Osbert vetoed the suggestion. “I’d back Aunt Arethusa against a howling lynch mob any day. Let’s do the museum first. I want to get my hands on that letter.”
But the letter was not to be got. They searched the desk and found several other letters, none of them of any great interest.
They found a crocheted chamber pot cover, a bunch of old photographs of men in hunting garb with dead deer strung up on poles between them, of boys swimming unselfconsciously naked at the old swimming hole, of ladies looking proud in new Sunday bonnets, and of tots looking miserable in corkscrew curls and starched dresses. They found a half bushel or so of notes in Mr. Fairfield’s fussy handwriting and the usual odds and ends that accumulate in desk drawers. Nowhere did they find a piece of paper written on in French with faded brownish ink and signed Henrietta Dittany picked up the telephone and called Minerva.

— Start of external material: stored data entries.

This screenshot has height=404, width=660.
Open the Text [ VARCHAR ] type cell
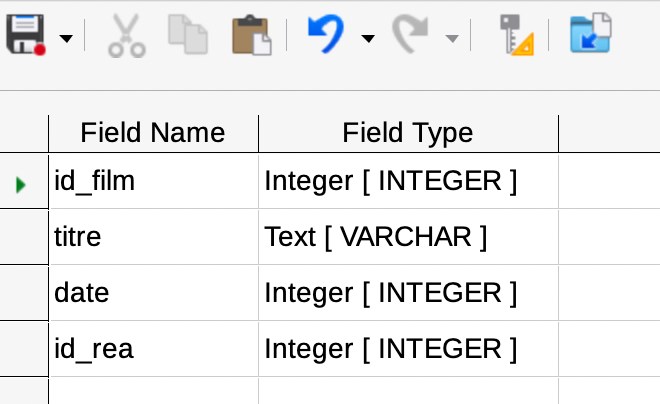click(x=408, y=237)
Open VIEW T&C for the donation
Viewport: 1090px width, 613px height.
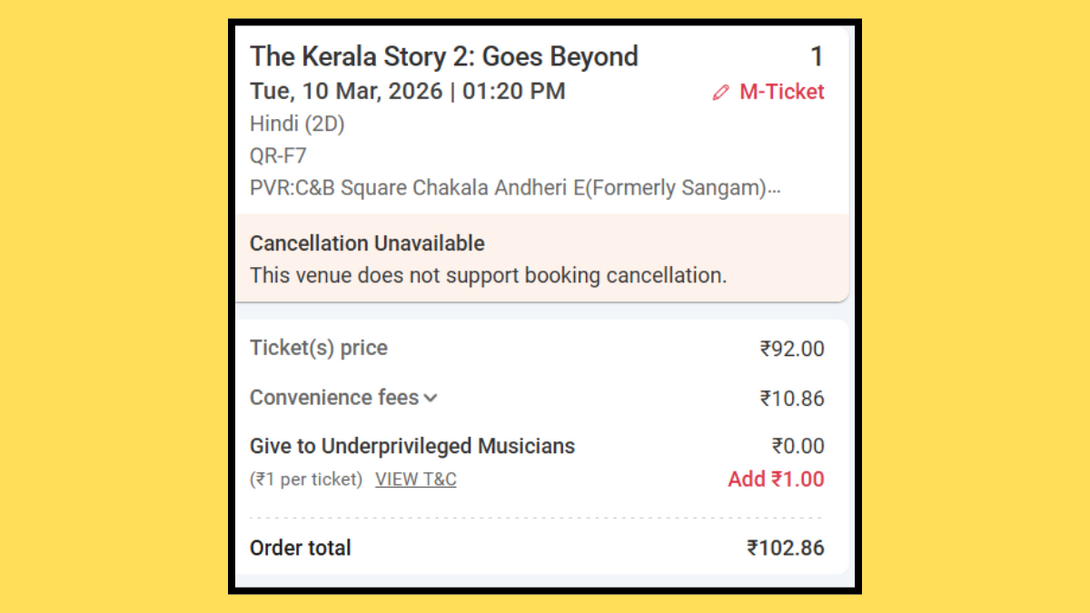[x=415, y=479]
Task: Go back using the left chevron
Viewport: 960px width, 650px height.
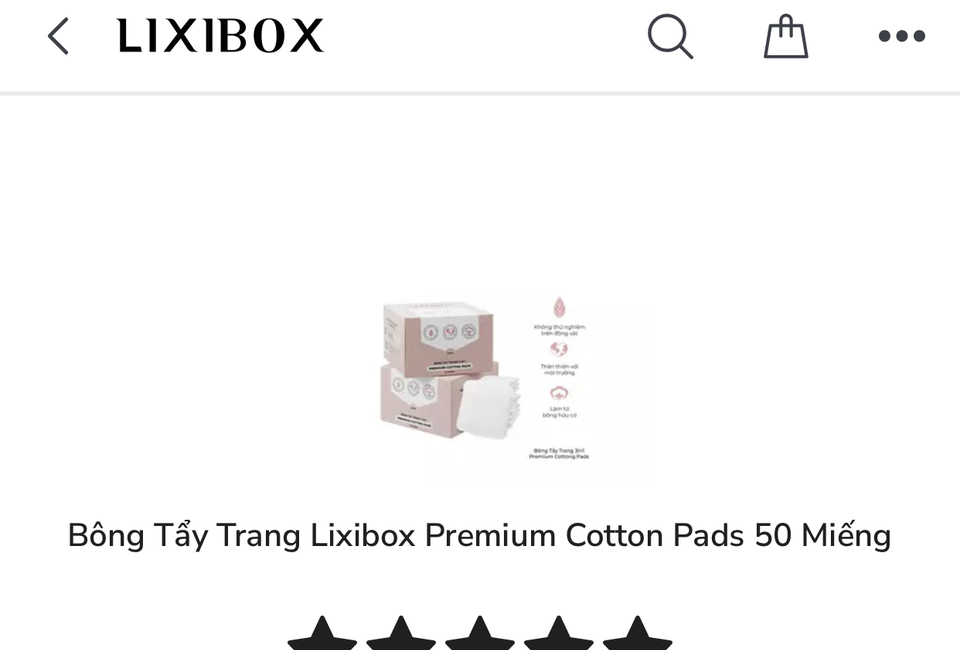Action: (x=58, y=36)
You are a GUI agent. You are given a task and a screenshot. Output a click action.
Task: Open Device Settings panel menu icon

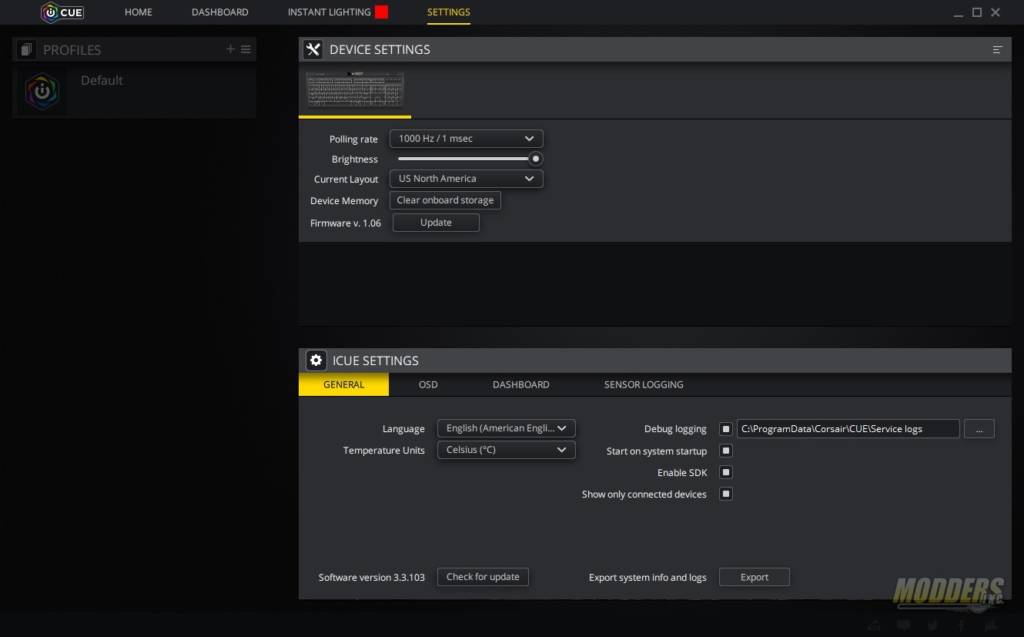pyautogui.click(x=997, y=50)
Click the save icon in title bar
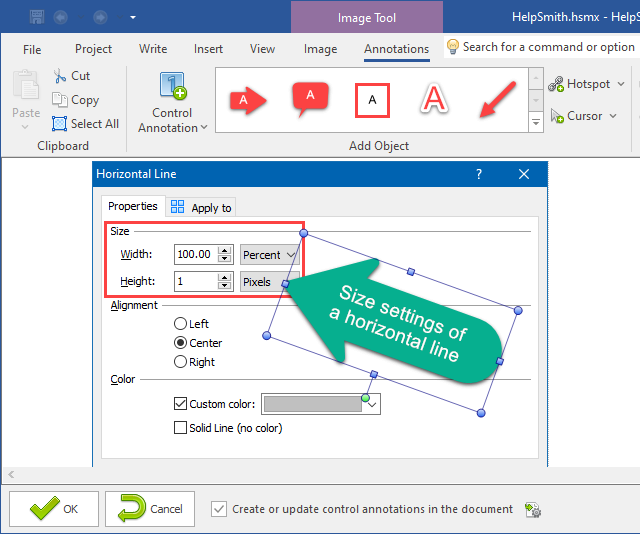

“Hi, c’est moi. Is Mrs. Fairfield there? No, I don’t want to talk to her. I want you to ask her what she did with a letter written in French and signed Henriette. The paper’s yellowed with age and slightly foxed. Yes, foxed. No, that doesn’t mean drunk. It means those brown spots old paper gets. Mrs. Fairfield will know, if she knows anything whatsoever, which I-all right, Minerva, we won’t go into that now. Look, I don’t care if she’s prostrate. Go unprostrate her. She had no business taking anything from the museum in the first place. No, go ahead. I’ll wait.”
Minerva must have gone but was back in a minute or so to say Mrs. Fairfield didn’t know anything about any foxed letter signed Henriette and wished to inquire whether this cruel persecution would ever cease.
“Horsefeathers,” said Dittany, “and tell her I said so. You might also tell her she’d better rack her brain about that letter because Sergeant Mac Vicar can persecute a lot more effectively than I can.”
She listened to a few more sputters, then said, “Good night,”
and hung up.
“Sounds as if Minerva’s a bit upset, eh,” Osbert remarked.
“You might say that. So am I. Darling, if Mrs. Fairfield hasn’t got that letter, who has?”
“Don’t look at me,” cried Hunding. “If I’d taken it, would I have told you about it in the first place?”
Maybe, Dittany told herself, if Miss Paffnagel thought old Perry had already been showing the letter around to other people. Osbert, however, seemed to accept Hunding’s protest.